Aaron Poochigian 06-07-2017 11:26 PM

Perfection: Hardy's The Garden Seat
 
No doubt most of you know this poem. I thought I would post it nonetheless. It is rare that we encounter absolute perfection in this life. I hold this lyric up as an example of it:

The Garden Seat

Its former green is blue and thin,
And its once firm legs sink in and in;
Soon it will break down unaware,
Soon it will break down unaware.

At night when reddest flowers are black
Those who once sat thereon come back;
Quite a row of them sitting there,
Quite a row of them sitting there.

With them the seat does not break down,
Nor winter freeze them, nor floods drown,
For they are as light as upper air,
They are as light as upper air!

RCL 06-07-2017 11:54 PM

Well, I wouldn’t know “absolute perfection” if it bit me in the ass or struck me blind and have never seriously hoped to see, hear, smell, or feel it (though a few orgasms are contenders). The Hardy is quite neat geometrically, but the notion that the past invisibly observes and informs the presence is hardly new or expressed perfectly, however that might be. Others may see it differently, and I hope they do and tell me why I'm blind to its perfection.

Roger Slater 06-08-2017 06:17 AM

I agree with Ralph.
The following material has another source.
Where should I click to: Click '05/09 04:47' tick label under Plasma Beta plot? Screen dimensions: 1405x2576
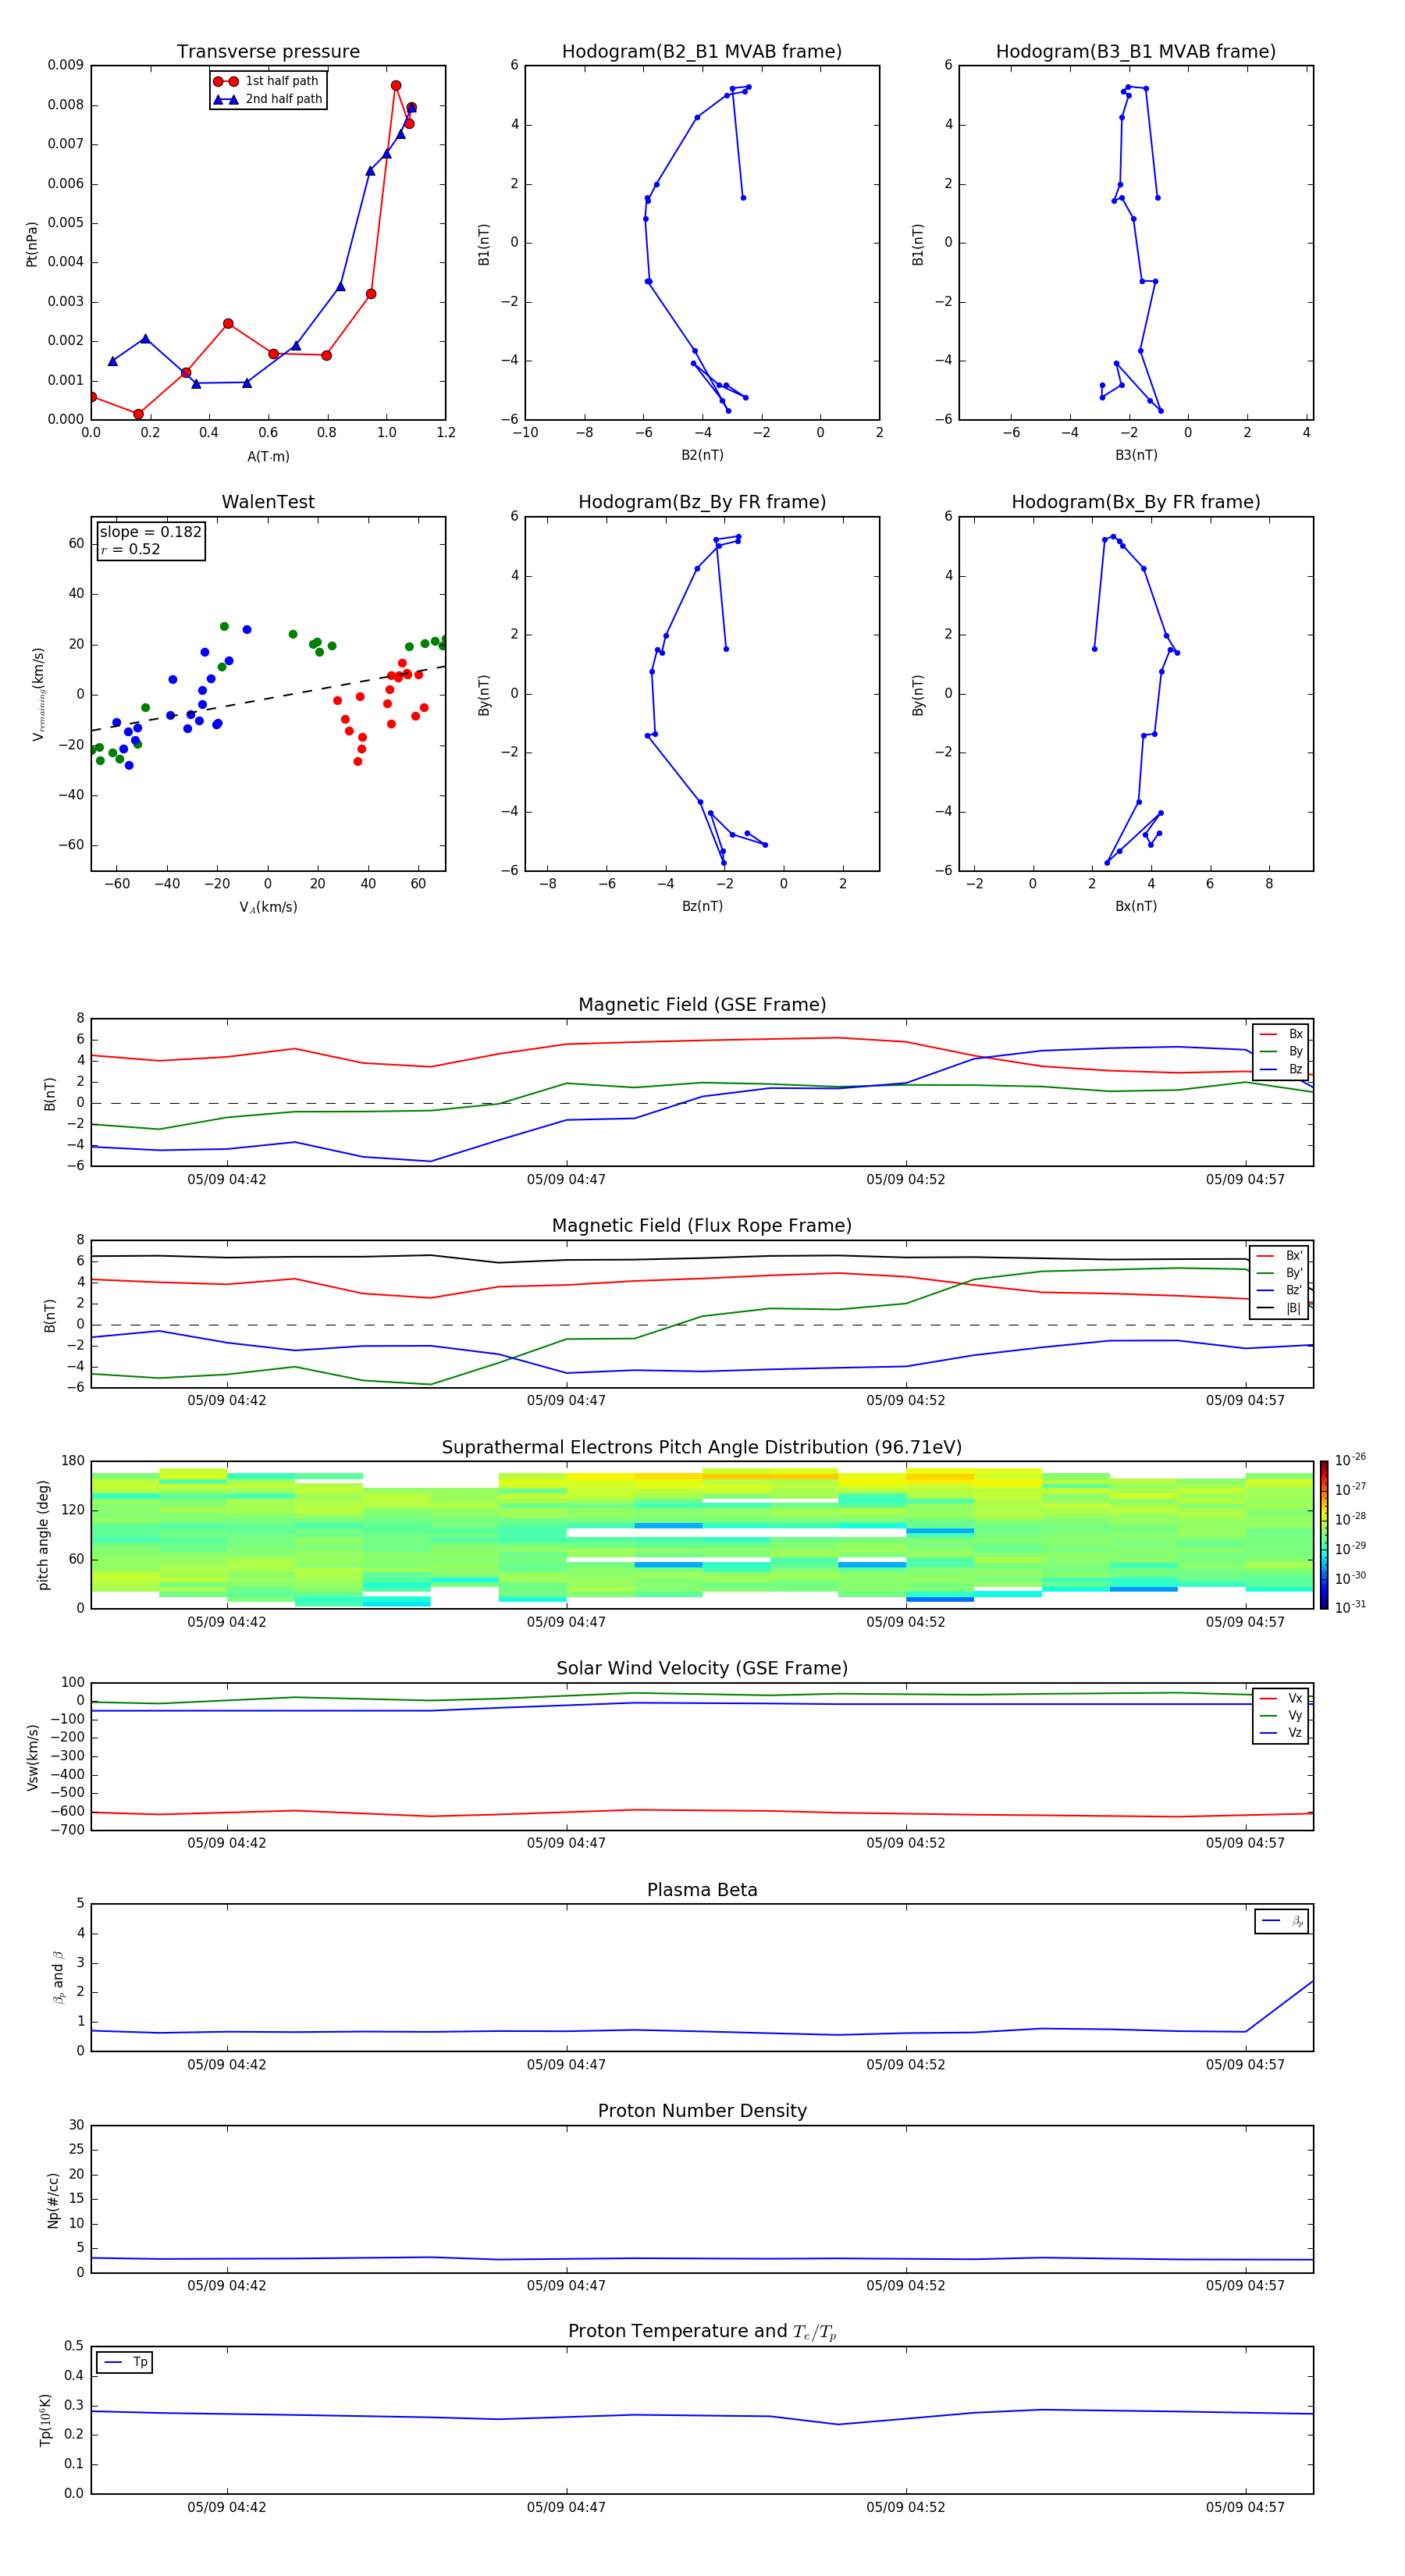pyautogui.click(x=566, y=2064)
It's a fine poem, I suppose, but it doesn't pack a wallop with me. The last lines about "air" put me in mind of a favorite of mine by Robert Louis Stevenson:


To Any Reader


As from the house your mother sees
You playing round the garden trees,
So you may see, if you will look
Through the windows of this book,
Another child, far, far away,
And in another garden, play.
But do not think you can at all,
By knocking on the window, call
That child to hear you. He intent
Is all on his play-business bent.
He does not hear; he will not look,
Nor yet be lured out of this book.
For, long ago, the truth to say,
He has grown up and gone away,
And it is but a child of air
That lingers in the garden there.

David Callin 06-08-2017 11:00 AM

I don't know whether it's perfect or not, but I think that's an acceptably enthusiastic hyperbole for poems we love, and I love this one - one of my more recent Hardy loves.

There's something about the contrast between the refrain of S2 - perfect idiomatic English of the time (and not much seen in poetry?) - and the more elevated refrain of S3 that I find very moving.

RCL 06-08-2017 03:37 PM

A Spell !
 
After more readings, I do like the repetitive spell-like diction and rhythm conjuring the spirits. There is that magic here.